Nowhere else in Latin America can match USP. The other leaders in the region are a mix of old-established public universities (the University of Chile, for example), Catholic institutions or secular non-profit places such as Bogotá’s University of the Andes and Monterrey’s Tecnológico.
University rankings miss hard-to-measure factors such as the quality of teaching and the campus atmosphere. They are biased towards bigger universities, which tend to be better known and to produce more research. (This may have helped Argentina’s UBA, whose glory days are in the past.)
At many Latin American public universities students pay nothing, staff are unsackable, and the curriculum is old-fashioned and politicised. Good teaching and research are not rewarded with extra funding or promotions; institutions do not lose money if their students drop out. Except in Brazil many faculty members are part-timers without PhDs.
In the past three decades, governments have accepted a huge expansion of private provision. That has allowed them to expand higher education quickly without spending more, but before they decided what made a good university, says Francisco Marmolejo, a Mexican consultant on university administration. The result is that mechanisms to ensure quality are weak or nonexistent.
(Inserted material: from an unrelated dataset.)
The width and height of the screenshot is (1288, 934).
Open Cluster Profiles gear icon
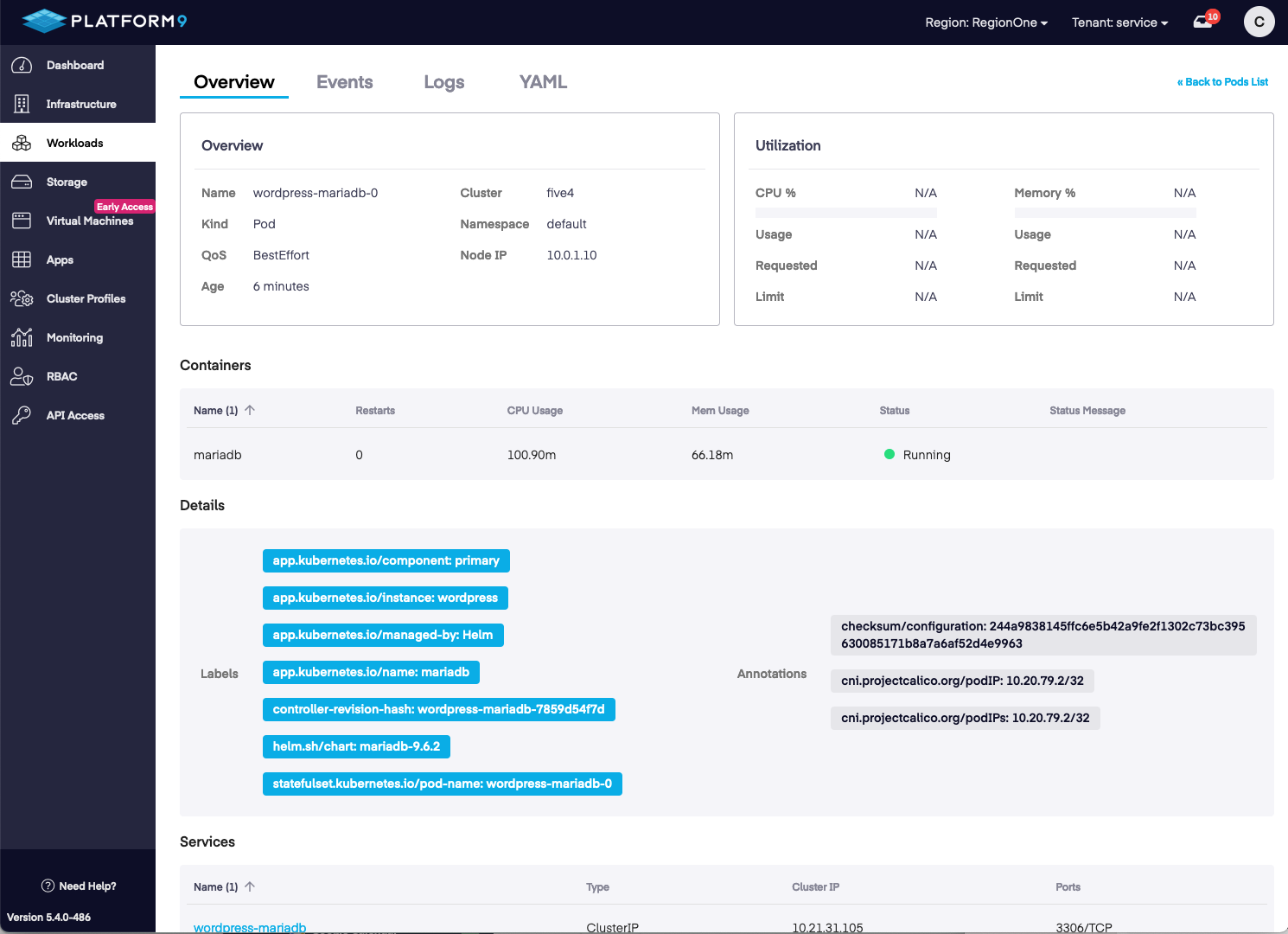point(22,298)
No country in the region has worked out satisfactorily how to share the cost of degrees between students and taxpayers. Chile’s government is currently suffering the consequences. Months of student protests against the exorbitant cost of for-profit universities have seen the popularity of the president, Sebastián Piñera, plunge. The country’s education system, from primary school to university, is probably the region’s best. But Chile also has one of world’s lowest levels of public funding for higher education, some of the longest degrees and no comprehensive system of student grants or subsidised loans. When a flat jobs market was added to this mix, it became combustible.
In Venezuela Hugo Chávez’s government has expanded higher education by forcing existing universities to accept a massive increase in student numbers, and by setting-up a giant new open-access state institution, the “Bolivarian University”. This is supposed eventually to have around 200 campuses. The result, says Mr Marmolejo, is a “time-bomb”. “Unprepared institutions; non-existent infrastructure; 300 students in classrooms that used to hold 15. You end up with a system where hundreds of thousands of people have degrees that are totally worthless.”
If Latin America’s universities are to flourish their governance must be reformed, says Philip Altbach, director of the Centre for International Higher Education at Boston College in the United States. “In most countries the flagship public universities are simply too big to be managed,” he says. Creating a world-class modern university needs flexibility in hiring, promotion and pay rather than the rigid rules that are traditional in the region.
Stronger mechanisms to ensure quality and more equitable student financing will also make a big difference, says Andreas Schleicher of the OECD, an organisation of mainly rich countries. He is optimistic that USP’s growing pre-eminence could show the way for the entire region.